El preñado ha proseguido detallando que, “en esto que entre la multitud se acerca Jesús y se mezcla con los pecadores, siendo él inocente. Y al acercarse al Bautista, éste le reconoce y le señala delante de todos: Éste es el Cordero de Dios que quita el pecado del mundo. Jesús pide que le bautice, y Juan se resiste: ‘Soy yo el que necesito que tú me bautices, ¿y tú acudes a mí?’. La insistencia de Jesús empuja a Juan a realizar aquel bautismo también sobre Jesús”.

Como ha subrayado el obispo, “se trata de una escena preciosa”, ya que “cuando Jesús entra en el agua, Jesús fue plenificado de Espíritu Santo, el amor del Padre que lo envuelve con su amor, acogiendo el Espíritu Santo. El cielo se abrió y se oyó esa voz del Padre: ‘Este es mi Hijo, el amado, el predilecto’. Amado del Padre en el don permanente del Espíritu Santo.
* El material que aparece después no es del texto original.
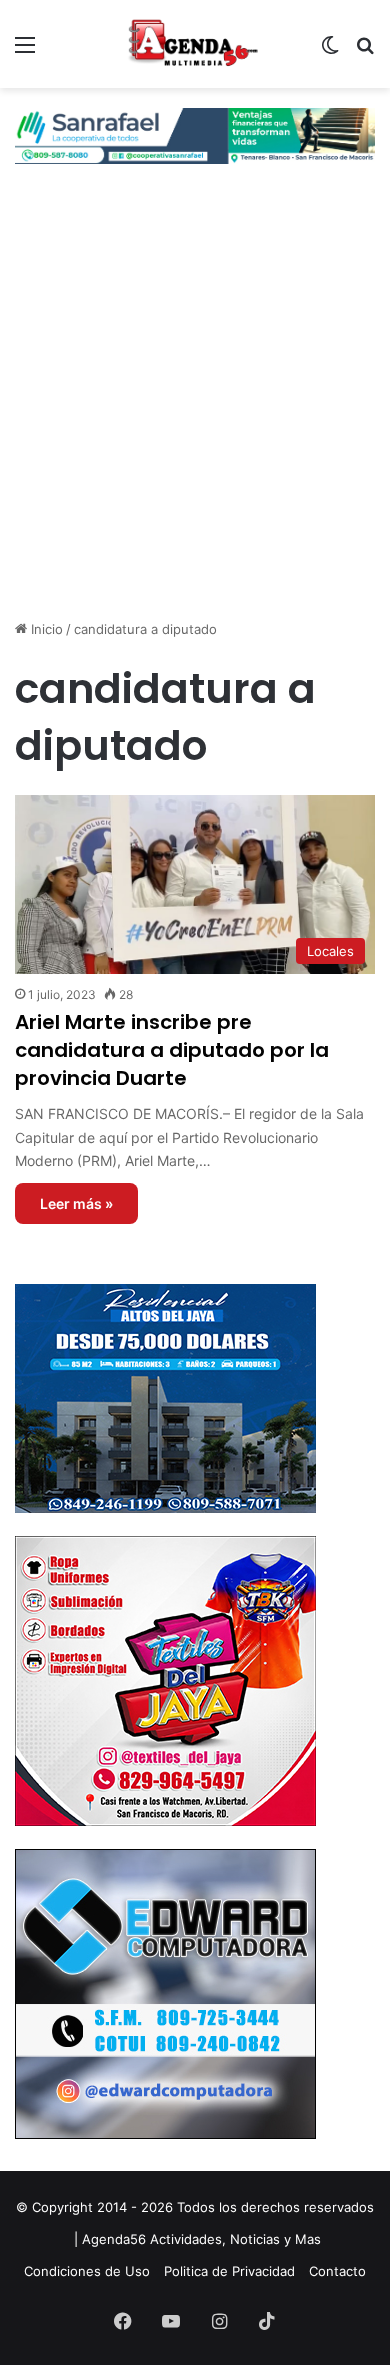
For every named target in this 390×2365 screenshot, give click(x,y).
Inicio (45, 629)
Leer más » (76, 1203)
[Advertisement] (195, 409)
Como sucede en el seno de la Trinidad”. 

De ese modo, “Jesús es plenamente consciente en su corazón humano de este derroche de amor por parte de su Padre, cuando en la sinagoga de Nazaret exclama: El Espíritu del Señor está sobre mí, porque me ha ungido y me ha enviado a anunciar la salvación a los pobres”. Por lo que como ha destacado Demetrio Fernández “toda la misión de Jesús irá envuelta del Espíritu Santo, como amor del Padre, como motor de su obra redentora, hasta el último suspiro en la Cruz, donde él insuflará este Espíritu Santo sobre toda la humanidad”.

En la parte final de la carta semanal del obispo, este señala que “el agua se ha convertido en vehículo transmisor del Espíritu para todos los que reciban el nuevo bautismo, por el que somos hechos hijos de Dios, amados en el Amado, por la efusión del Espíritu Santo, que nos capacita para la gloria”. Asimismo, “en el bautismo del Jordán, donde Jesús es sumergido en las aguas, tiene origen nuestro propio bautismo, primero de los sacramentos que nos abre la puerta para todas las demás gracias de Dios en nuestra vida”. Sin olvidar el prelado que “Jesús se mezcla entre los pecadores. Nos está indicando con ello cuál es su misión y cuáles sus destinatarios. No ha venido a los que se consideran justos, sino a los que reconocen humildemente su condición de pecadores y necesitan salvación. Si Jesús ha cargado con el pecado del mundo, es para librarnos del pecado y hacernos hijos de Dios, amados de Dios”.